I hope you can forgive my confusion with the discussion of the show method -- I don't quite understand why that would result in an error within R, using JuliaCall, versus native Julia. Both sessions have identical packages loaded, and I would assume that in theory, the same hook in JellyMe4 would load in both the R and Julia sessions -- but the R session throws an error whereas identical code in Julia does not. Is there something I am missing there?

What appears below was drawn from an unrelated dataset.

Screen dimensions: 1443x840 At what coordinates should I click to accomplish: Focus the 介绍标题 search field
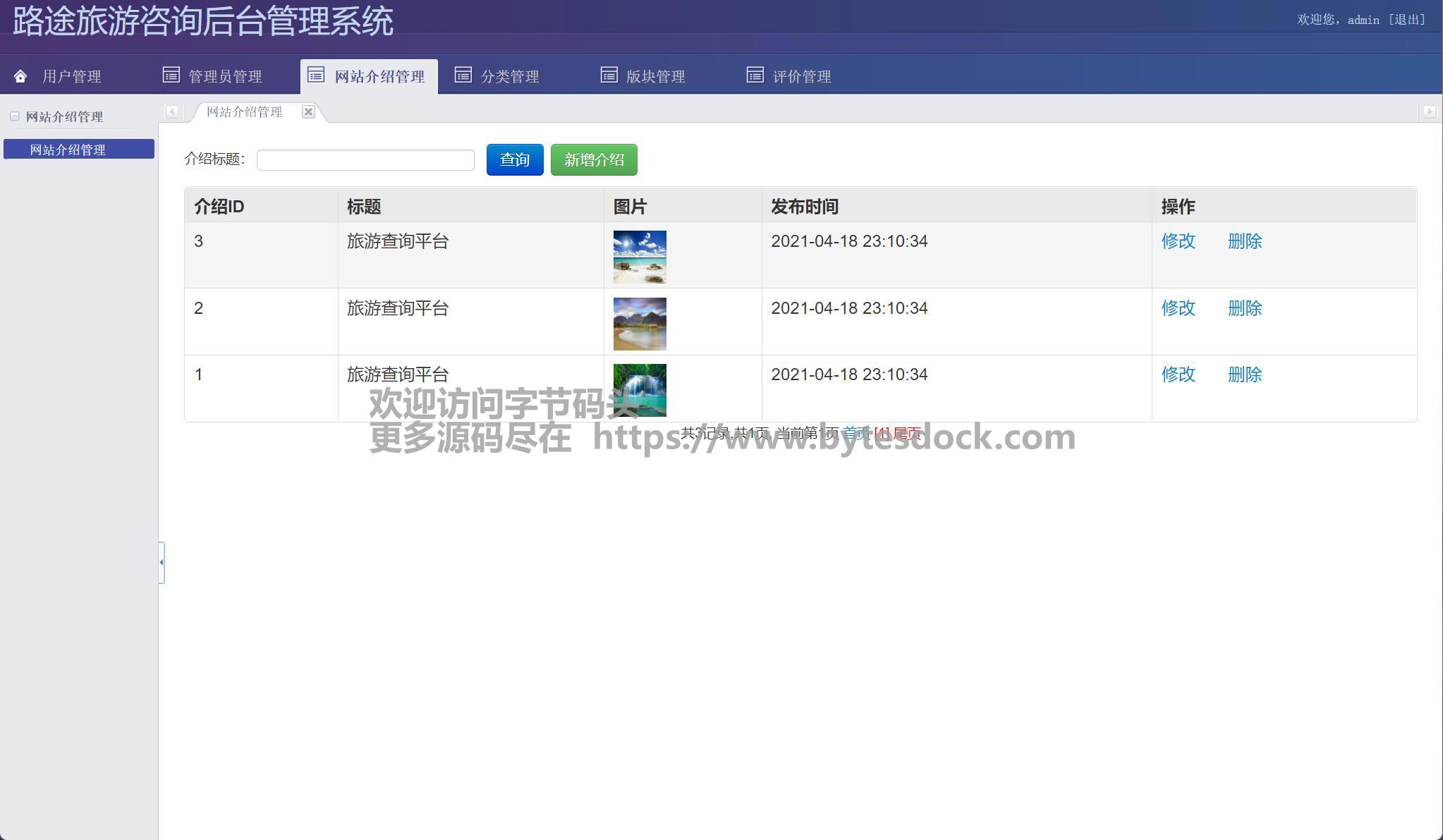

There's a bit of automagic going wrong. Julia always displays Julia objects based on show methods. (There are default methods, but package authors can define custom show methods for their types, which we have done for the types in MixedModels.jl.) So no problem there in native Julia. When using JuliaCall, JuliaCall first tries to use RCall for converting things. If no conversion for a particular type is defined, then JuliaCall just captures the show output from Julia and displays that in R, so no error. JellyMe4 is designed to provide an RCall conversion for MixedModels.jl, but for Julia -> R, the model alone doesn't suffice, so the conversion of the model alone is defined as an error. So JuliaCall checks to see if a conversion is defined, finds one, but then it "discovers" that the conversion is just an error. (The motivation for that design choice was that JellyMe4 has been loaded to do that conversion, so if a user tries to do it, it's better to give a helpful error than to just fail silently and capture the Julia show output.)

I am also not entirely sure that the issue comes from the conversion of MixedModels.jl -> lme4 -- I have no issue with conversion when loading JellyMe4.jl after fitting the model.

So this gives me an idea. The fitting isn't the problem, it's the conversion. When you fit first, you get the Julia output and so no error, and then you can convert freely afterwards. Maybe you can still split up the fitting and converting steps.

I haven't touched JuliaCall in a while ... but a quick look at the docs suggests a solution:

Fit first with:

julia.dir$eval("my_mod = fit(MixedModel, @formula(score ~ 1 + Machine + (1 + Machine|Worker)),dat)", need_return="Julia") # prevent conversion via RCall

or

julia.dir$command("my_mod = fit(MixedModel, @formula(score ~ 1 + Machine + (1 + Machine|Worker)),dat)") # don't bother getting the return value

And then do the conversion:

julia.dir$eval("(my_mod,dat)")
john-b-edwards commented 3 years ago

That worked perfectly! Thank you so much.